Hyperparameter	Typical value	Comment
Replay capacity	100K - 1M transitions	Larger is better, RAM-bound
Mini-batch size	32 - 128	32 is the Nature default
Learning rate	1e-4 to 3e-4	Adam, 2.5e-4 is a safe starting point
Discount $\gamma$	0.99	Lower for short horizons
$\varepsilon$ schedule	1.0 -> 0.01	Linear over ~1M frames
Target update period $$C$$	10K steps	Or soft update with $\tau \approx 0.005$
Frame skip	4	Atari preprocessing
Gradient clipping	norm 10	Use Huber loss as well

A debugging checklist#

Solve CartPole first. A correctly implemented DQN solves CartPole in under 200 episodes on CPU. If yours cannot, the bug is in your code, not your hyperparameters.
Watch the Q-value magnitudes. They should rise and then plateau near a sensible scale (for Atari, single or double digits). If they drift past 1000 you have a divergence bug.
Track the TD error. It should fall and stay bounded. A monotonic upward trend means the target is escaping.
Inspect the action distribution. If the agent only ever takes one action, the network’s output is collapsing — check for dead ReLUs, broken initialisation, or a runaway learning rate.

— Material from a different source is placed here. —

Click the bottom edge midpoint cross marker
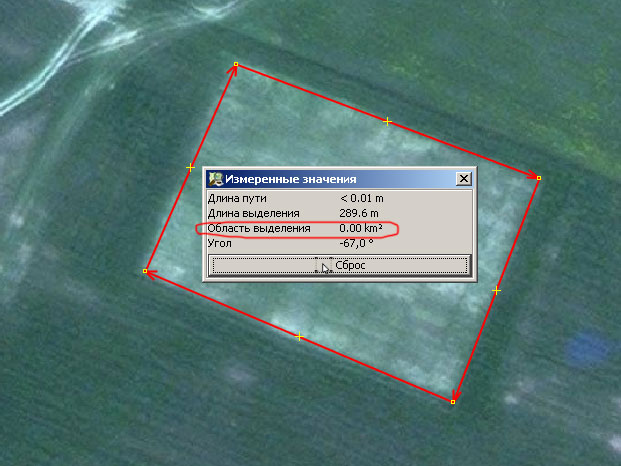 pyautogui.click(x=299, y=337)
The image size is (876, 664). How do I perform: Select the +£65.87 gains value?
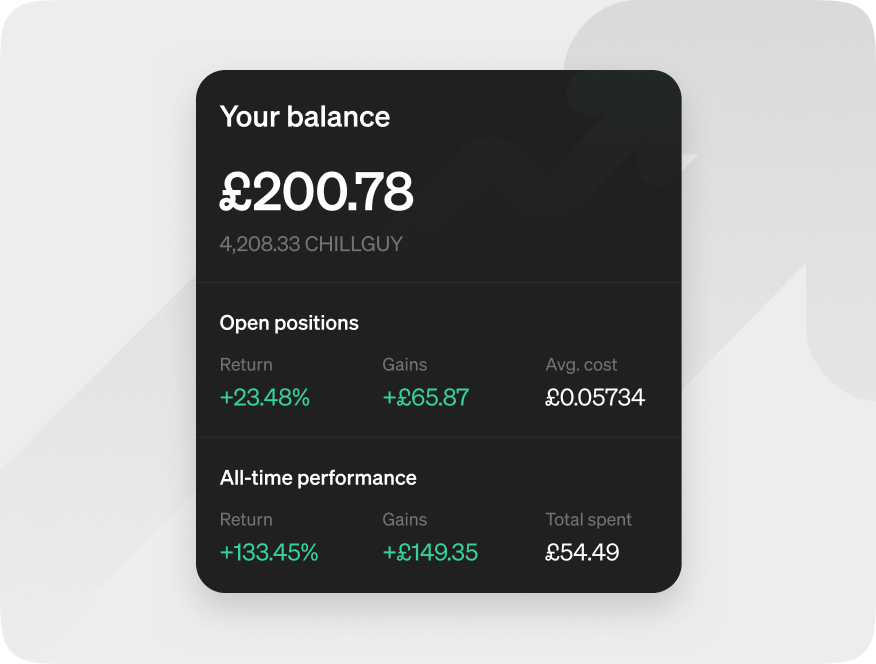pos(426,398)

When DQN, when something else?#

Aspect	DQN family	Policy gradient (PPO, SAC, …)
Action space	Discrete only	Discrete and continuous
Sample efficiency	High (replay reuses data)	Lower (PPO is on-policy)
Stability	Needs the target network + tricks	Generally easier to tune
Best fit	Atari, board games, discrete control	Robotics, locomotion, continuous control

DQN’s hard limitation is the discrete action space: $\arg\max_a Q(s, a)$ is trivial over five buttons but infeasible over a real-valued joint angle. The next article picks up exactly there.

Summary#

DQN’s contribution was as much engineering as it was theory. The neural network in place of the table is the obvious change; the experience replay buffer and the target network are the two ideas that turn an unstable algorithm into one that actually trains. Together they neutralise the off-policy and bootstrapping legs of the Deadly Triad enough to get useful learning out of a non-linear function approximator.

The post-DQN variants each add a clean fix to a clean failure: Double DQN removes overestimation bias, Dueling separates state value from action advantage, Prioritized Replay focuses learning on surprising transitions, and Rainbow shows that these fixes compose. The same building blocks survive into modern agents — you will see replay buffers and target networks in SAC, in offline RL, and in many recent LLM-RL hybrids.

Next: Part 3 introduces policy gradient methods and actor-critic architectures — the family that handles continuous actions and underlies PPO, SAC, and the policy half of every modern algorithm.

References#

Mnih, V., et al. (2013). Playing Atari with Deep Reinforcement Learning. NIPS Deep Learning Workshop.
Mnih, V., et al. (2015). Human-level control through deep reinforcement learning. Nature, 518, 529-533.
Watkins, C. J., & Dayan, P. (1992). Q-learning. Machine Learning, 8(3-4), 279-292.
van Hasselt, H., Guez, A., & Silver, D. (2016). Deep RL with Double Q-learning. AAAI.
Wang, Z., et al. (2016). Dueling Network Architectures for Deep RL. ICML.
Schaul, T., et al. (2016). Prioritized Experience Replay. ICLR.
Bellemare, M., Dabney, W., & Munos, R. (2017). A Distributional Perspective on Reinforcement Learning. ICML.
Fortunato, M., et al. (2018). Noisy Networks for Exploration. ICLR.
Hessel, M., et al. (2018). Rainbow: Combining Improvements in Deep Reinforcement Learning. AAAI.
Sutton, R. S., & Barto, A. G. (2018). Reinforcement Learning: An Introduction (2nd ed.). MIT Press. — Chapter 11 for the Deadly Triad.